Between epidemics, V. cholerae O1 lives in natural aquatic habitats formed by the confluence of the Ganges and the Brahmaputra rivers. All the physiochemical and ecological features of this system are dramatically influenced by the monsoon climate. Within this ecosystem, five distinctive stages have been proposed to comprise the V. cholerae environmental life cycle: an independent, free-swimming form; a symbiont of phytoplankton [5]; a commensal of zooplankton [6]; a viable, but not culturable state [7]; and a biofilm community attached to abiotic or chitinous surfaces (Figure 1) [8,9,10,11,12]. Thus the functional repertoire of the V. cholerae O1 genome must be unusually broad as it accommodates two, quite distinctive, lifestyles: the milieu of the human intestine and long term residence in aquatic habitats that are subject to climate-determined changes of the microenvironment [13].
The functional annotation of the V. cholerae O1 sequence [2] sheds light on this remarkable capacity. In particular, the distribution of genes of known function between the large and small chromosomes of the organism provides tantalizing clues about how the two-chromosome configuration of the Vibrionaceae might confer an evolutionary advantage in habitats that vary with climate change. Although the large chromosome (chrI) contains most of the genes that are required for growth and pathogenicity, some of the components of several essential metabolic and regulatory pathways reside on the small chromosome (chrII). Thus, retention of chrII is presumably required for survival of the organism, at least under some conditions of growth. By contrast, a larger percentage of hypothetical genes and genes of unknown function reside on chrII. This asymmetrical distribution of genes suggests that under certain conditions differences in the copy number of chrI and chrII might occur, potentially increasing the effective level of expression of genes on the more numerous chromosome to the organism's advantage [2]. A related hypothesis, which can now be tested, predicts that chrI genes mainly adapt the organism for growth in the intestine whereas chrII genes are essential within environmental niches. The extreme in chromosome copy number asymmetry is the loss of one chromosome and Heidelberg et al. suggest that non-replicating, single chromosomal cells, within a nutrient-stressed population of normal two-chromosomal cells, might contribute to the survival of the community by continuing to secrete enzymes that break down molecules in the surrounding microenvironment. They propose that the resulting nutrients might be used by normal members of a community at risk, thereby promoting survival of the species.
The organism's capacity to access nutrients within diverse environmental habitats is also enhanced by the extensive duplication of genes involved in nutrient scavenging. A striking example of this is the apparent duplication of genes coding for chitinase, which together with the corresponding phosphoenolpyruvate phosphotransferase system, produce and transport chitin-derived disaccharides released from the exoskeletons of zooplankton to which V. cholerae attach [2,6].

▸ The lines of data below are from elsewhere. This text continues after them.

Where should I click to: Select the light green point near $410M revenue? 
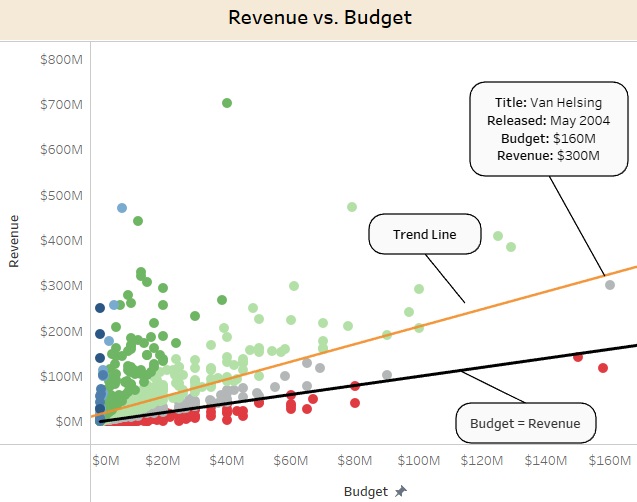pos(498,236)
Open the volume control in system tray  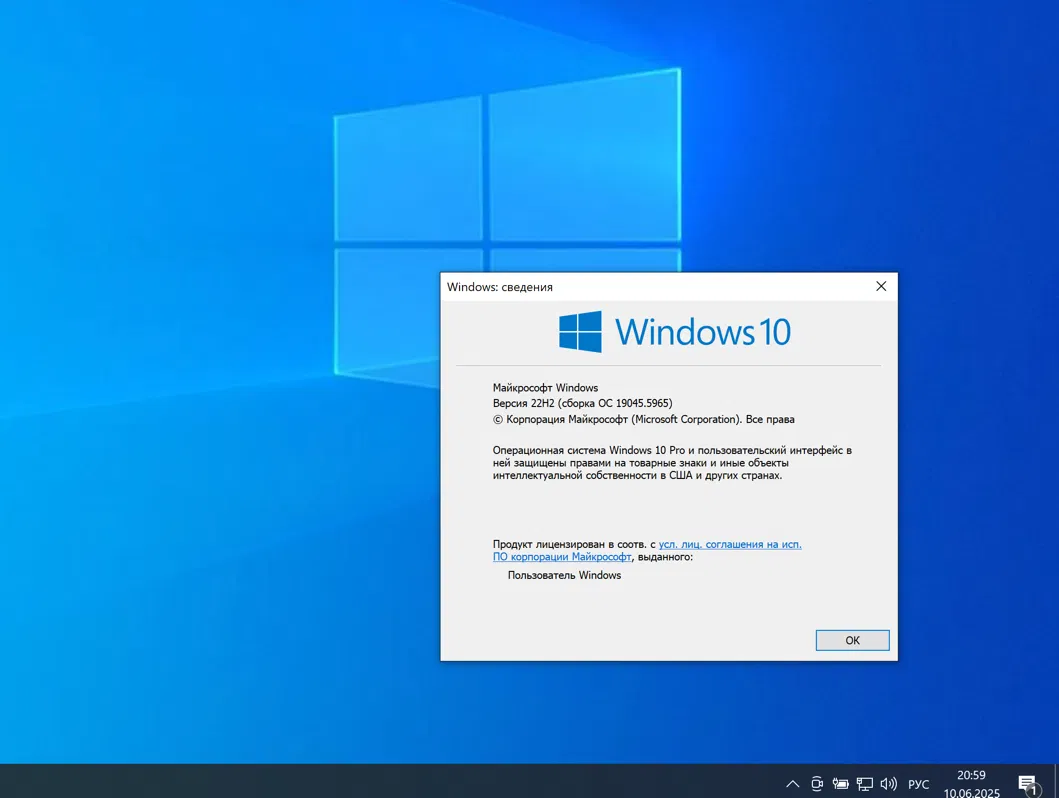point(889,783)
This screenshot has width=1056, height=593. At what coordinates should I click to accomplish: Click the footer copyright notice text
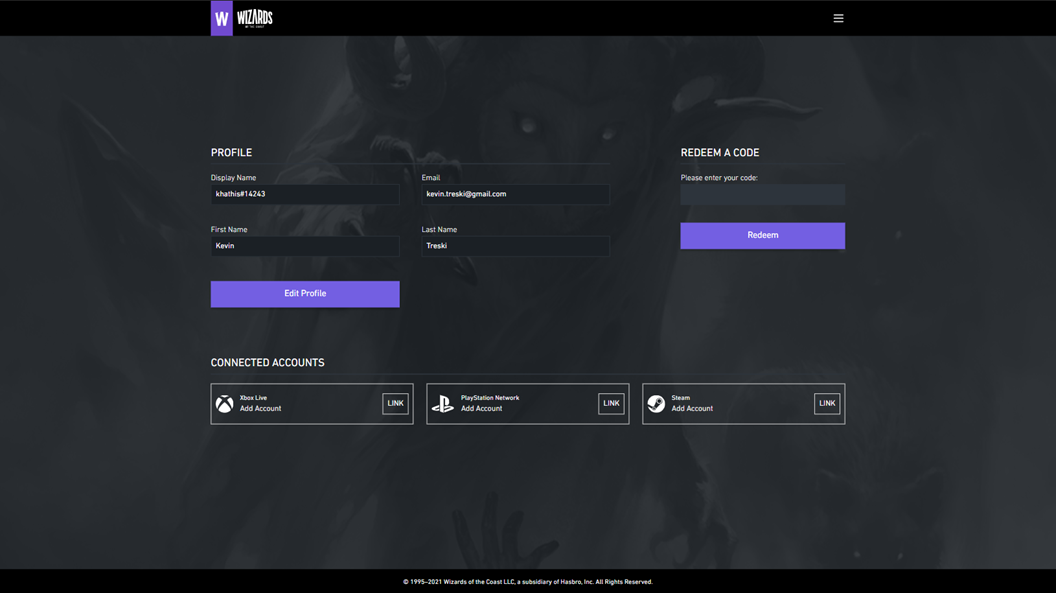pyautogui.click(x=528, y=581)
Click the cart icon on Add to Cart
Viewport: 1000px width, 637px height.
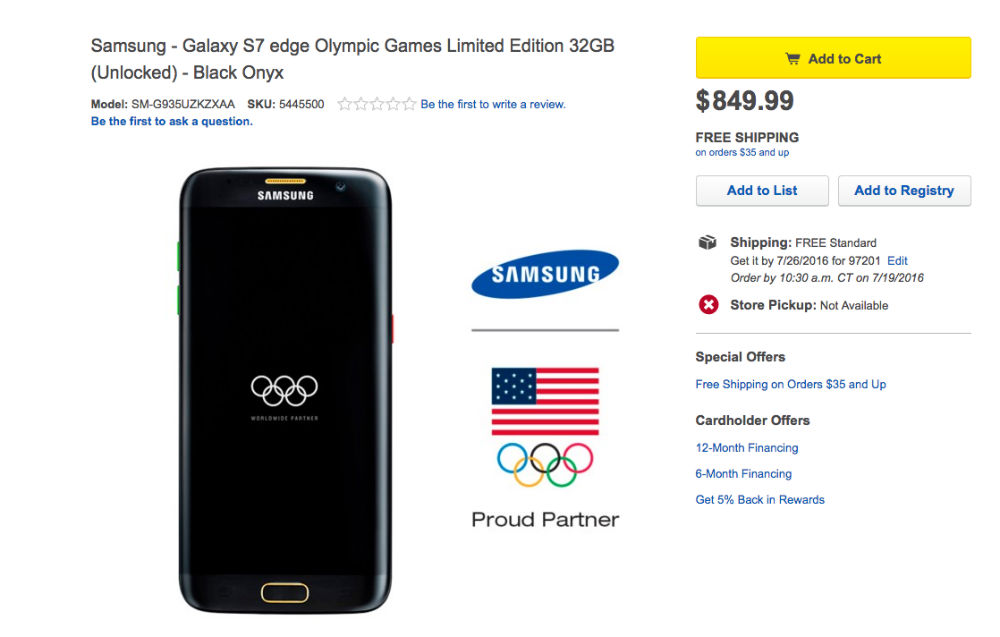coord(795,58)
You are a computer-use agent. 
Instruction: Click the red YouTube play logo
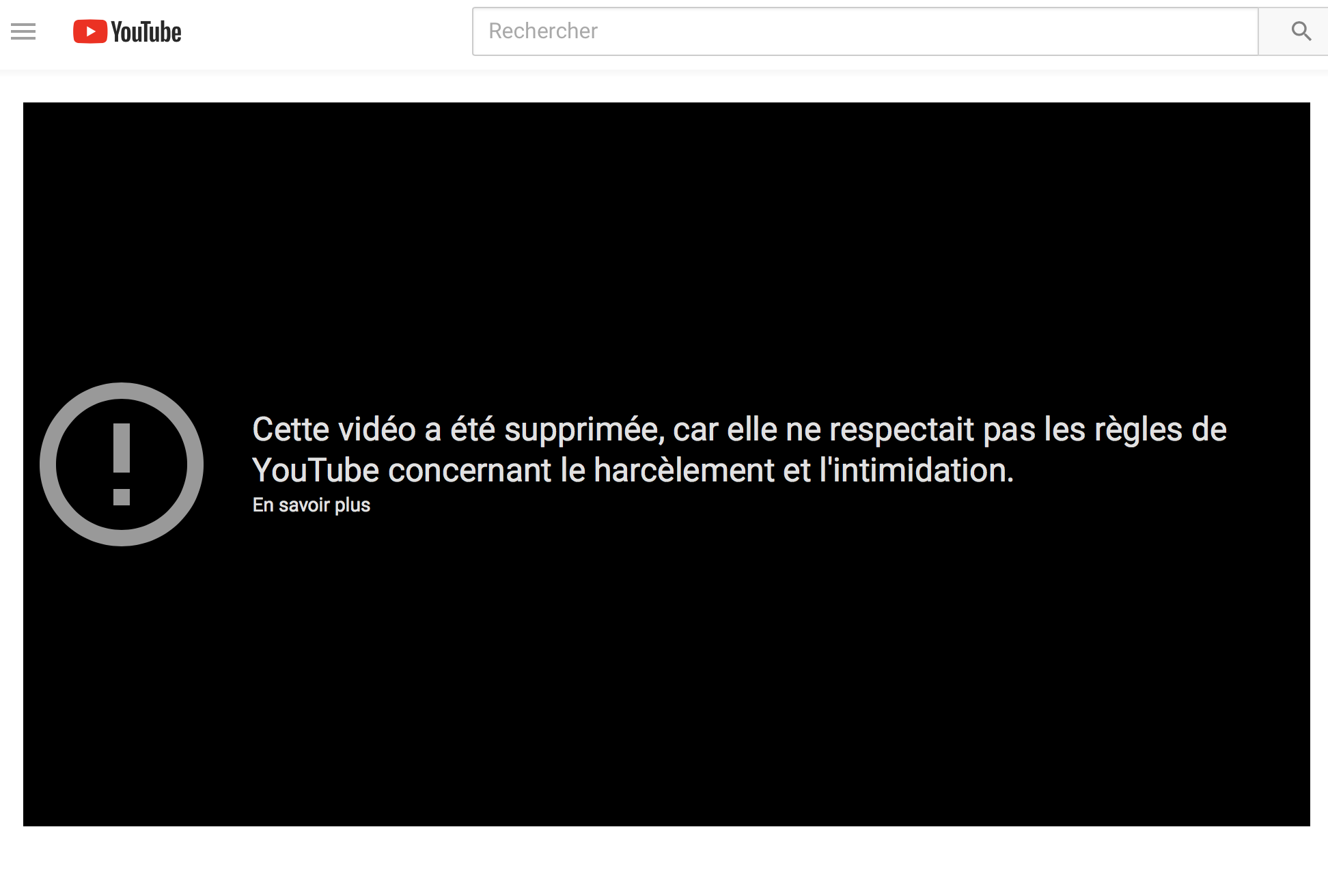tap(90, 31)
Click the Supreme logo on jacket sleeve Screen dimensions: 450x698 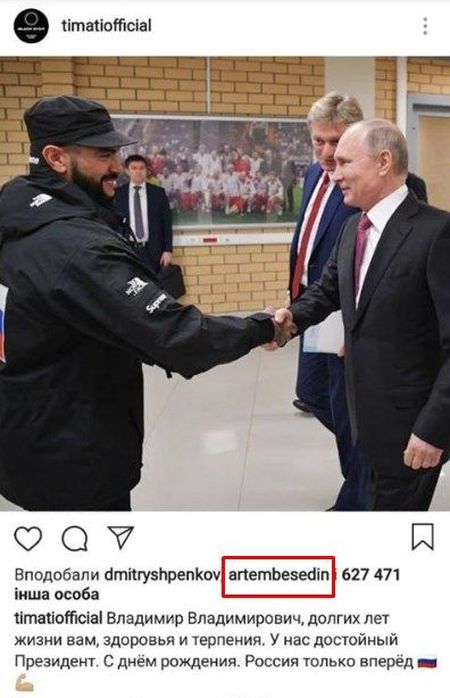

While the identification of genes of known function is an important achievement, it must be remembered that only 54% of the identified open reading frames (ORFs) are predicted to encode proteins of known function [2] and, even for these, differences in sequence could confer unexpected functions. Thus, although completion of the V. cholerae sequence is an important first step, now it is important to use this information to launch functional genomic studies by mutational approaches, comparative studies of related organisms and expression profiling using DNA microarrays (see Box 1).
Bioinformatic analysis of microarray-derived expression profiles will reveal sets of co-regulated genes that mediate the adaptive response of the organism to different conditions of growth [14,15]. Further analysis of co-regulated gene clusters will disclose components of metabolic and biosynthetic pathways [16]. Initially employed for eukaryotic expression analysis, this method has recently been used to study bacterial transcriptional responses as well [17] and methods to stabilize bacterial RNA have been developed [18] and modified for this application. To date, most such studies have explored physiological responses, changes during development, and the mode of action of antibiotics. Now, with the identification of the 3,885 ORFs of the V. cholerae O1 genome sequence [2], fabrication and use of the corresponding DNA microarray will surely follow.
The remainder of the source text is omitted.